Excerpt to read:

——————————

Test’s accuracy was measured by F-Measure. Precision and Sensitivity were used to compute the f1-score. The higher value shows its best, lower value shows its worst. In the Figure 8 bar graph represents the F-Measure results of all the comparison techniques. In Bank Note Authentication, SGMLP and CWMLP gives their best with 100% f1-score as compared to CMLP. After that, in Ringnorm dataset CWMLP perform well with 98.26 % as compare to SGMLP and CMLP.
In Titanic dataset all the comparison techniques score was slightly different from each other. From results we can conclude that, CWMLP performance was much better than the other techniques in terms of F- Measure. On the whole, it can viewed that the performance of CWMLP is much better due to their property of generating more number of small value coefficient based wavelets as compared to other basis functions. Whereas, the enhanced inputs generated by Chebyshev polynomials are not able to reduce the computational complexity of the network.

——————————

Input data:
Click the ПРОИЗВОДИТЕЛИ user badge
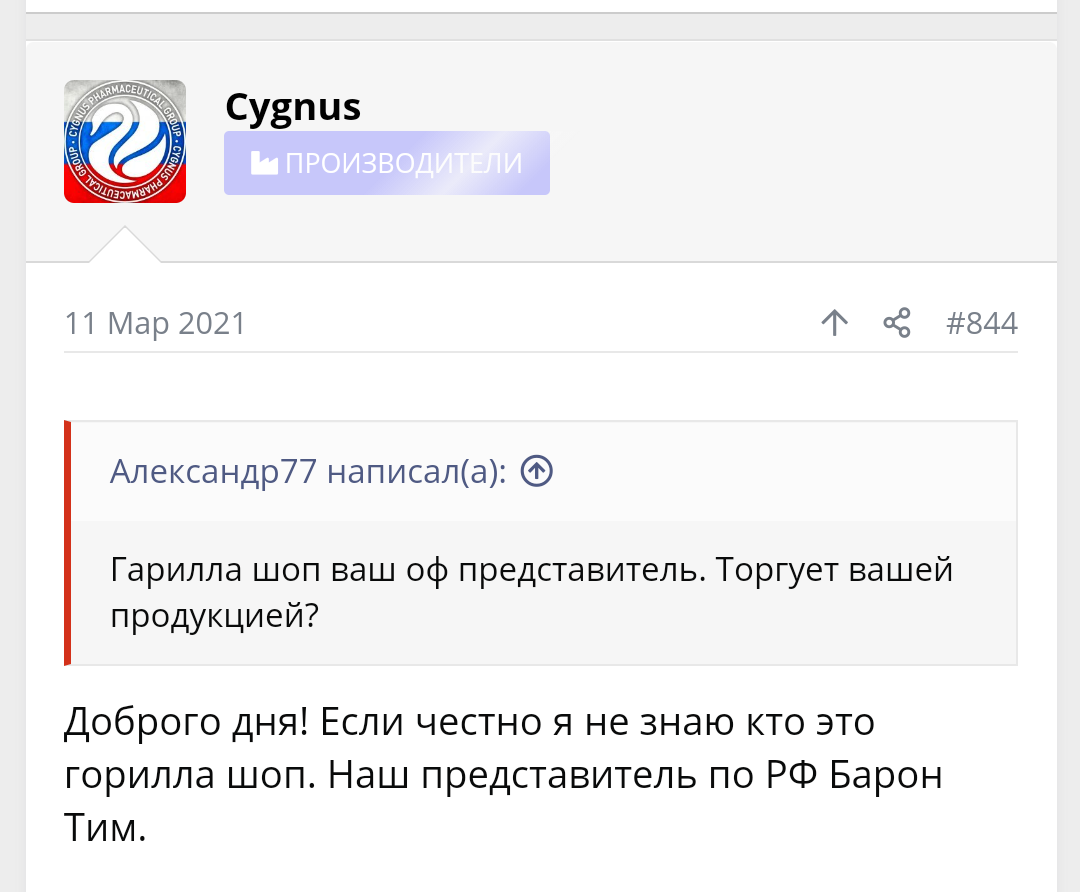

——————————

Reproduce the stretch of the passage on F-Measure results from "In Titanic dataset" through "of the network.". The material has no connection to the passage on F-Measure results.

In Titanic dataset all the comparison techniques score was slightly different from each other. From results we can conclude that, CWMLP performance was much better than the other techniques in terms of F- Measure. On the whole, it can viewed that the performance of CWMLP is much better due to their property of generating more number of small value coefficient based wavelets as compared to other basis functions. Whereas, the enhanced inputs generated by Chebyshev polynomials are not able to reduce the computational complexity of the network.